Relative URLs are relative to the base. It means that when base points to a directory (e.g. vhost deployment), it is relative to this directory. |
Entities
Each page in site.pages
can have a different type. For example, some are
typical pages created by user, others aure auto-generated taxonomies and so
on. Stag detects type of each page by inspecting so called entities inside
each Page
object. Each entity is optional, thus their enabled set decides
the page type and how Stag behaves for it.
Entities are called after a well known game development pattern called entity-component-system. |
The following entities can be attached to the page
- Source
-
Entity specific for physical files which encodes its path and a root directory. All files inside the content directory will have their source set.
This entity is typically used by readers to create Metadata and Input entities.
When page has source entity, but doesn’t have input entity, it is considered a static file, which will be simply copied according to its URL. - Metadata
-
When file parsed by the reader has attached metadata, it is stored in this entity as a key-value mapping. Typically metadata, together with input is heavily used during later stages when generating the output entity.
Keys stored inside metadata can be accessed as ordinary Python dictionaries (
page.metadata["key"]
) or via attributes (page.metadata.key
).As a shortcut and for users convenience, metadata can be accessed via
page.md
.Metadata is content-aware. It automatically performs the following normalizations:
-
metadata.title
is always set (it is empty if page’s metadata doesn’t have it) -
the following fields are considered as dates: date, lastmod.
-
dates are parsed into Python’s
datetime
objects -
floating-point timestamp and lastmod_timestamp are automatically calculated and set from date and lastmod
-
presence of date, lastmod, timestamp and lastmod_timestamp is assured if at least date or lastmod exists in input metadata.
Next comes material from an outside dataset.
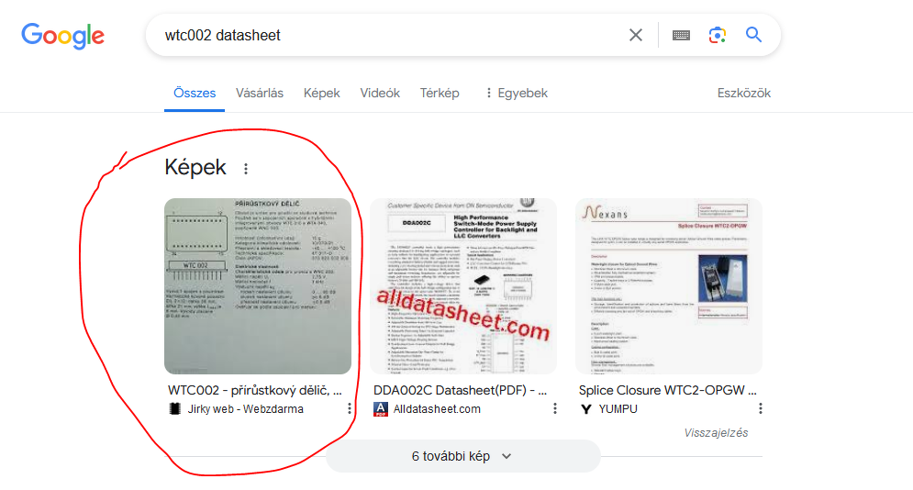This screenshot has width=913, height=490.
Task: Open WTC002 přírůstkový dělič result link
Action: pyautogui.click(x=254, y=390)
In one of them is missing, it is inferred from the other one.
Page must have metadata to be considered outputable. Outputable pages are passed to the templating engine and are subsequently rendered.
-
- Input
-
Contents of the input file, typically returned by the reader. Together with metadata it forms a complete information about the source page which can transformed into the output.
- Output
-
Contents of the output file, usually generated from the input and metadata.
This isn’t the same as the output file itself, as this content is typically passed to the template engine (Jinja) which creates the source code of the output file which will be written to the filesystem.
Page must have output to be considered outputable. Outputable pages are passed to the templating engine and are subsequently rendered. - TOC
-
Source code of the output Table of Contents. Plugins might choose to generate it separately to the output because embedding it in the output file might be easier and more flexible this way (for example, it allows detecting it in templates and wrapping in specific, plugin-agnostic code).
- Taxonomy
-
Automatically generated pages which group term pages for a given taxonomy, along with some additional metadata. Term pages are also auto-generated and they group specific "ordinary" pages.
For example, a tags taxonomy page keeps a list of all tags used in ordinary pages, while term pages keep a list of pages which use particular tag.
Taxonomy and term entities are exclusive.
- Term
-
Automatically generated page which holds a list of pages which use a particular taxonomy term (e.g. a particular tag).
Taxonomy and term entities are exclusive.
- Cache
-
Entity set for pages which are saved into the cache and then loaded from it. Newly created pages which weren’t cached won’t have this entity set. Some plugins might need this information explicitly.